Torontonian Kevin Fortnum, 24, doesn't have a land line or cellphone, and he doesn't own a TV set. It's not so much a matter of cost as it is of philosophy. "There is so much happening in our real world," he says. "It doesn't make sense to spend time looking down into your gadget's 1-inch screen."
Even when he received a digital camera as a gift, he let it gather dust in a drawer because it was too complicated to use.
Fortnum also wins Luddite points for writing a 256-page novel by hand. He says the old-school process gave him deeper insight into the second draft he had to type eventually for the distributor.
"I get a headache if I stare at any screen too long," he says.
Going off the online grid has a proud history. Literary legends railed against the machine of progress, with poets like Byron and Wordsworth leading the charge. They believed the human spirit was being stifled by "dark Satanic mills," as Blake wrote.
The early innovations of the Industrial Revolution didn't always impress the average worker. The Luddite movement of the 1810s was named after a furious (possibly mythical) Leicestershire man named Ned Ludd who broke into a house in 1779 to destroy two machines used for knitting hosiery.
The movement of artisans trying to protect their livelihoods was later caricatured as backward, anti-technology and anti-science.
Today's Luddites aren't the Amish of the common stereotype. They're the e-mail haters, Facebook holdouts, iPod naysayers and TV smashers. Well, smashing is illegal, so modern-day Luddites simply resist the urge to update their browsers and finally log off.
Some critics maintain that understanding why we do or don't adopt a certain technology is a better option than shunning anything with a battery.

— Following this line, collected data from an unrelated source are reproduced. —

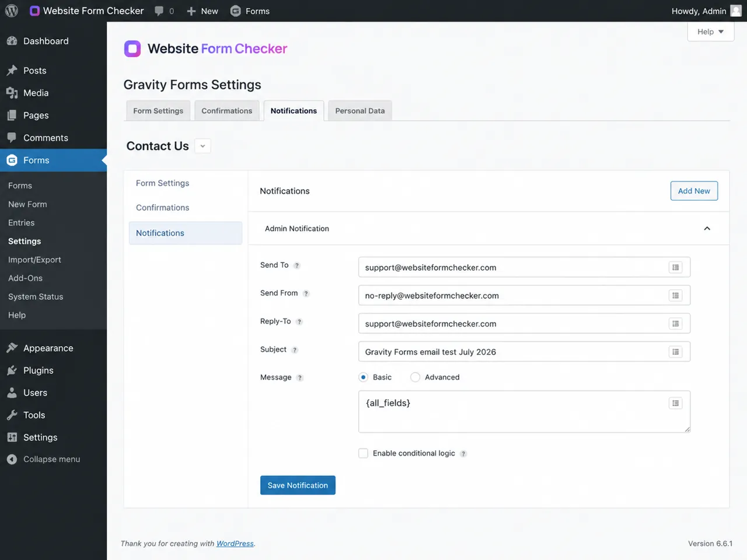Expand the Help dropdown panel
This screenshot has width=747, height=560.
click(710, 32)
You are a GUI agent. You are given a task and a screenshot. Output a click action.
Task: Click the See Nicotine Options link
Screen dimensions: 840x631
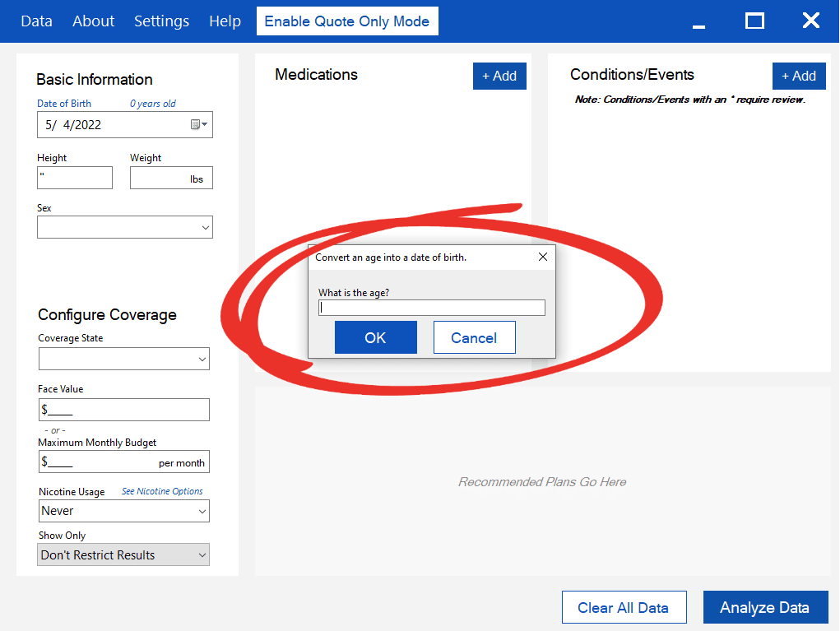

"I would be happy if more people were better educated to think through why the tech they choose is best for them," says Jonathan Liebenau, a professor at the London School of Economics who has followed tech trends for 30 years. "We have seen many examples, such as the reduction in smoking, where educating people about such choices shifts communities away from fashions and fads into situations where they have real control that makes their lives better."
Wait - technology doesn't make our lives better? If Future Shop is lying to us, should we all adopt a neo-Luddite view?
Not if you ever again want to text your friend to save you a patio seat at the Black Bull.